U.S. agents had to climb over piles of boxes to see inside the warehouse. They had learned about the secret building after finishing their tour of cabinet production facilities in Penang, Malaysia.

The place was packed with boxes of ready-to-ship wooden cabinets that looked identical. Some were stamped as made in China and others had labels saying they were made in Malaysia, according to a Customs report reviewed by The Wall Street Journal.

U.S. Customs and Border Protection, or CBP, agents were inspecting the site as part of a late 2022 inquiry into allegations that subsidiaries of Chinese company Qingdao Haiyan Group were evading tariffs. Haiyan had been accused of sending Chinese-made cabinets to the U.S. by shipping them through Malaysia, masking the origin of the goods—a scheme known as transshipping.

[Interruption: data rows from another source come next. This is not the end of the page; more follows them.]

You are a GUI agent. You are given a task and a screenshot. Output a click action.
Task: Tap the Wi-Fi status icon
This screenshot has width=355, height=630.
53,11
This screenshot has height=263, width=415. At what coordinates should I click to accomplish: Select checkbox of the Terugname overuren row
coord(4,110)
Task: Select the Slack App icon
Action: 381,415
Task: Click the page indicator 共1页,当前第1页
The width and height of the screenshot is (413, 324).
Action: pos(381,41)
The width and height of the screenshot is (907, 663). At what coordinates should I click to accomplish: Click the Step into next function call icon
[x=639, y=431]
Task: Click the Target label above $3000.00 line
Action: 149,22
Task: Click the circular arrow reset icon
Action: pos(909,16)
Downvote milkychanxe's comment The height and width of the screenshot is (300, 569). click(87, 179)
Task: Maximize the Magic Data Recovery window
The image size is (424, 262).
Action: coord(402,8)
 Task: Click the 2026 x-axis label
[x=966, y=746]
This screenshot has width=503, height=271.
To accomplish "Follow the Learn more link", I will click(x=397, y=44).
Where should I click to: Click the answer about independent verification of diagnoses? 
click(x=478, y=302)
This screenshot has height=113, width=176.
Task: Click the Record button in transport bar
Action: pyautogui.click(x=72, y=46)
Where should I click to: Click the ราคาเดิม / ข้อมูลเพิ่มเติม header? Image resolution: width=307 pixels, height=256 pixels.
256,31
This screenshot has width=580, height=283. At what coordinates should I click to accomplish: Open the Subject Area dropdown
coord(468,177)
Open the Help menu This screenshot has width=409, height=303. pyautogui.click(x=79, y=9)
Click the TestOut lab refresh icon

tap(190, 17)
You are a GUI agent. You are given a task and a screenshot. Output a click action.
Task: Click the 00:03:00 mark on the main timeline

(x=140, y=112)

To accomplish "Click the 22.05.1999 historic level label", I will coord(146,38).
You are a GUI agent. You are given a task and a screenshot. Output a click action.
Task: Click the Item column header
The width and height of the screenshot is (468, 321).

The investigation has splintered the kitchen cabinet industry. Haiyan has been a supplier to some of the largest cabinet makers and distributors in the U.S., such as American Woodmark. They, in turn, supply retail giants such as Lowe’s and Home Depot.  […]

KCMA took the case to the Court of International Trade, and a judge in October 2024 directed CBP to review the case a third time, saying Haiyan controlled the Malaysian and U.S. subsidiaries.

Meanwhile, the U.S. Commerce Department ruled in July 2024 that wooden cabinets that used Chinese plywood fell under the scope of the antidumping order. Malaysian or Vietnamese suppliers must certify that they aren’t using components made in China. Cabinetworks in September contested the ruling in the Court of International Trade.